Ontonagon County was created in 1843 from the southwestern portion of Houghton County. However, the site of the current county seat was not decided until 1858, and a decision to build a proper courthouse was not made until 1884. The Ontonagon County Courthouse, designed by the architectural firm of Charlton, Gilbert & Demar, was completed in 1886. Ten years later in 1896, a disastrous fire destroyed most of the city, including this courthouse. However, the foundation and brick walls were salvaged, and the interior was redesigned and rebuilt. The near-destruction of Ontonagon came at a tumultuous time in Ontonagon County's history, soon after a portion of the county split off to form Gogebic County and while another section of Ontonagon was considering doing the same. Reconstruction of the town, its port, and the courthouse pulled the citizens of the county together.

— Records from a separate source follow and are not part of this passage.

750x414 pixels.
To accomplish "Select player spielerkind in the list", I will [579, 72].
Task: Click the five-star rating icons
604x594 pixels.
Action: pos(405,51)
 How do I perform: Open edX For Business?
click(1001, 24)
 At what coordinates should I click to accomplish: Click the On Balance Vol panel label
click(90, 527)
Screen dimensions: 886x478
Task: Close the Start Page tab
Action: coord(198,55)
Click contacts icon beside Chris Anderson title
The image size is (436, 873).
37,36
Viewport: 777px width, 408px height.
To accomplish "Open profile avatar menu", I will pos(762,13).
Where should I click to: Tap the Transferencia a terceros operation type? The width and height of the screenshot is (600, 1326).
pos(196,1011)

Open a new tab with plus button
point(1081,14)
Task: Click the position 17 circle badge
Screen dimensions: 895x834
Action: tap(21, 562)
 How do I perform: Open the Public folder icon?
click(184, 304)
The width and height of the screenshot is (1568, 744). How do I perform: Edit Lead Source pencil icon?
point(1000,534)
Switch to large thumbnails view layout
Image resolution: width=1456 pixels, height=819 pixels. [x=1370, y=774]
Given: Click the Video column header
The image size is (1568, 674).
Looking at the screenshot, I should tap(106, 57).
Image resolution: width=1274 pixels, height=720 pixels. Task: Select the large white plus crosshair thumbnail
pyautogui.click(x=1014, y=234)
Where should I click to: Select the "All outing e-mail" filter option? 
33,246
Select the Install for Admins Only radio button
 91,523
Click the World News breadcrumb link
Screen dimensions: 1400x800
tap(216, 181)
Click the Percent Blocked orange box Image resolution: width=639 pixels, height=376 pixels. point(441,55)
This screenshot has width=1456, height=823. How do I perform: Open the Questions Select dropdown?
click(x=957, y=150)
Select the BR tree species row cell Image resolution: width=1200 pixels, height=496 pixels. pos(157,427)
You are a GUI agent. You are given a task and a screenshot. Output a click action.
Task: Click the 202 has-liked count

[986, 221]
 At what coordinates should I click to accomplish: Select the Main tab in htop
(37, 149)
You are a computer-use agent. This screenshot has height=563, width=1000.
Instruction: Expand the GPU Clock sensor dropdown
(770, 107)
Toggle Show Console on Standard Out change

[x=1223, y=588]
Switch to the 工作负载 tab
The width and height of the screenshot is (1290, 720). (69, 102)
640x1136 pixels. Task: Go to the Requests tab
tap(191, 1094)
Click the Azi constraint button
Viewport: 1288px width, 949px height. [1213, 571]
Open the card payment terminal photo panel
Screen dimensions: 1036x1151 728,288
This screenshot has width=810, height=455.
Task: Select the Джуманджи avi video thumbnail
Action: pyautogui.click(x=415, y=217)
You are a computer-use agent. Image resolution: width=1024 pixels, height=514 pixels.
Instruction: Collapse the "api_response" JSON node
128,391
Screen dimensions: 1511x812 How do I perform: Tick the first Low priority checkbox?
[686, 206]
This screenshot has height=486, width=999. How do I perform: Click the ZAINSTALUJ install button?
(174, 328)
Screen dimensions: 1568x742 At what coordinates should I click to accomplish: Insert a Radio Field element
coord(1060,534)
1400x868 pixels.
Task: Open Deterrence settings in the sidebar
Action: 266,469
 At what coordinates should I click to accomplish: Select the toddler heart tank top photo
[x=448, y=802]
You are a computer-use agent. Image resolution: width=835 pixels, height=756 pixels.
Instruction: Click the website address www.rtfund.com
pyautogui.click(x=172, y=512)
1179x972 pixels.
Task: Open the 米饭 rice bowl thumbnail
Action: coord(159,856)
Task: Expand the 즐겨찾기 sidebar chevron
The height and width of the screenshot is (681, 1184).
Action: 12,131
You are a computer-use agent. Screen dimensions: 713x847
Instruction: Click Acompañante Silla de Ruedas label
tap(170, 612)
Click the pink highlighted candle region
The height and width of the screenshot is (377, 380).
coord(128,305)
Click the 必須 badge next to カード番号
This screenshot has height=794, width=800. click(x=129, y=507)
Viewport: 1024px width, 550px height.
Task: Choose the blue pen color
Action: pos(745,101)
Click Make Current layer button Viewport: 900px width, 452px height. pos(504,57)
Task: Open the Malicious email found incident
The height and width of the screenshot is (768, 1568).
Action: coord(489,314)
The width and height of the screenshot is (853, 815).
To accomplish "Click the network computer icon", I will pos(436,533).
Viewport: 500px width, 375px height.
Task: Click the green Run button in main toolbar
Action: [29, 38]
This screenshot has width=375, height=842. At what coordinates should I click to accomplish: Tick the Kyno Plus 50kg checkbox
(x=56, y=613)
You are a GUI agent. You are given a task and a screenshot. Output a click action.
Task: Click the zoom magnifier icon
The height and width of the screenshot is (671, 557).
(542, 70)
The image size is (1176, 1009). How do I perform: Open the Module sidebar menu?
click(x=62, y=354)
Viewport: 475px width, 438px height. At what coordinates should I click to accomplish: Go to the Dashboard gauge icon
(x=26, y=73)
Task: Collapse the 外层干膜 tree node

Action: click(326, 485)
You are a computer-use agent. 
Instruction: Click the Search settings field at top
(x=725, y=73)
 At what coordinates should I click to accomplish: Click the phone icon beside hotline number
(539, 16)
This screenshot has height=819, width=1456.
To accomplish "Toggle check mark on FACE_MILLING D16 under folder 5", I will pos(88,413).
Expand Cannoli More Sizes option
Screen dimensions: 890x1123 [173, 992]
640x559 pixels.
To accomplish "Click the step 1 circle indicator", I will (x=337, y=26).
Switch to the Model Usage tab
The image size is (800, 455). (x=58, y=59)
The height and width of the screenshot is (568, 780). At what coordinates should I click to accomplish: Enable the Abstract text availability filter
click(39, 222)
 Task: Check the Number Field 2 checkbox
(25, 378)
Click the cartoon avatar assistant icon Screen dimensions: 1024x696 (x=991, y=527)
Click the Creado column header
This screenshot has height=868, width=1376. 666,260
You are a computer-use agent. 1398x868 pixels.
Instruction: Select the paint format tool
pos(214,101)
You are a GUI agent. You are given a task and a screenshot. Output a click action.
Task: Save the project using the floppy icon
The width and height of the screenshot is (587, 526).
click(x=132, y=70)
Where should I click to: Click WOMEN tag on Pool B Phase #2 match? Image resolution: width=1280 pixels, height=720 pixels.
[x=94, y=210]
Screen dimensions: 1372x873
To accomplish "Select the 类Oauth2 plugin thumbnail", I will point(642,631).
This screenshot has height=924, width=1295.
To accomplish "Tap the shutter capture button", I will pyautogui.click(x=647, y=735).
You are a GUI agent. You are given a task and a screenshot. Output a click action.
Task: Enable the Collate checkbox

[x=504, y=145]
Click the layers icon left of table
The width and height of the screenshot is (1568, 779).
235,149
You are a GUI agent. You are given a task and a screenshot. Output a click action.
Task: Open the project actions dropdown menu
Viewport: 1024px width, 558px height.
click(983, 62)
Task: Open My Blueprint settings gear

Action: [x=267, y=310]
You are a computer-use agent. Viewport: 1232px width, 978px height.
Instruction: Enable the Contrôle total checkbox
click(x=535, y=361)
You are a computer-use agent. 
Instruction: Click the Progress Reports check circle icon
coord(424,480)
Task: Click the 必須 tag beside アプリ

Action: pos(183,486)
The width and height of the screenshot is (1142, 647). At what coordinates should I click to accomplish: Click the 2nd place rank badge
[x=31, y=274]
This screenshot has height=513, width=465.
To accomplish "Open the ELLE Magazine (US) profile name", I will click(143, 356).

An addition to the courthouse was built in 1937. As of 1980, the county built a new courthouse and the old one is no longer in use. The old court house is in private hands, and as of 2016 was owned by Jason Pragacz.

==Description==
The Ontonagon County Courthouse is a two-story Romanesque Revival structure, built of brick on a sandstone foundation. Three sides have similar facades a central entrance in a gabled pavilion flanked by tall double-hung windows. The stone window lintels form part of a beltcourse that circles the building. A bay window is above the entrance, and the hipped roof has projecting dormers and a glass-roofed dome at the peak. The rear sports a rectangular addition.